Patient-Centered: Good Health Care and Good Design

By Beth Toner

Article Published on April 01, 2013 - healthcareitnews.com

We’ve got design on our minds — from the design of health care’s physical environment to the design of the patient-provider interaction. We know all play a role in improving patient safety, the quality of care and even health outcomes.

To expand our understanding of design and to meet innovators who are putting their ideas into action, the Pioneer team has been sponsoring conferences, like the Mayo Clinic’s Transform, and attending others, like the GAIN—the AIGA Design for Social Value Conference or the Healthcare Experience Design conference, which I attended last week.

What is most intriguing to me about design — in realm of health care and more broadly — is how the ideas about how to do it right mirror our thinking about health care in general: it needs to be centered on the patient, both their needs and their unique experiences.
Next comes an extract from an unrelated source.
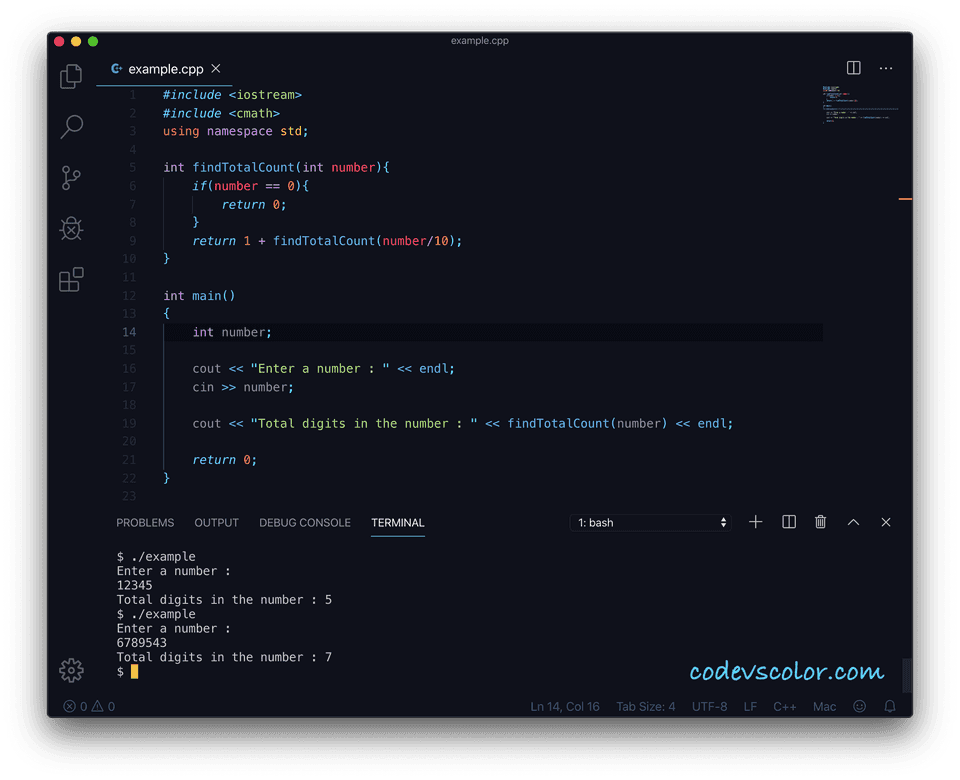Open the Tweet Feedback smiley toggle
The width and height of the screenshot is (960, 780).
pyautogui.click(x=859, y=706)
  • Good design reflects an understanding of the patient’s day-to-day experience. Health care providers have minimal time to spend with their patients and not enough time to get a good sense of what they struggle with every day. At Healthcare Experience Design, Helle Rohde Andersen and Eilidh Dickson from CIID Consulting highlighted the work they did with Novo Nordisk. To increase their understanding of what it was like to live with a chronic condition, they spent a week with individual patients with diabetes to observe what it really means to “manage” their disease. Through our support of Project HealthDesign, Pioneer has explored how “observations of daily living” can be integrated into clinical care, but how else we can gain this kind of understanding of the patient experience to improve their care and outcomes?
  • Patient experience should inform design, but we should not presume all patients are the same. Jamie Heywood, founder of Pioneer grantee PatientsLikeMe, spoke passionately about learning from one patient and applying that knowledge to the next one — and the next one, and the next one. Anything less, he contends, “we should make malpractice.” Nevertheless, in his keynote address, Dr. David Sobel, medical director of patient education and health promotion for Kaiser Permanente, reminded us of the importance of personalizing one-on-one interactions with patients. How can we design systems, materials, equipment and interactions to reflect knowledge gathered over time while still allowing them to be tailored for the individual?
  • We need to get better at understanding and considering the unique experiences of underserved and vulnerable populations. Dr. Ivor Horn, a pediatrician working at Children’s Medical Center and the George Washington University School of Medicine in Washington, D.C., pointed out that those who are funding and designing innovation for health care don’t know much about the experiences of the people who need those innovations the most. “Why aren’t my patients hearing about FitBit?” Horn asked. What should we do to ensure greater equity in innovation?

Are there other design conferences we should attend? Is there work being done in health care design that should be on our radar? Are there ideas in design that may have applicability in health and health care that should be brought to our attention? We’re counting on you to let us know.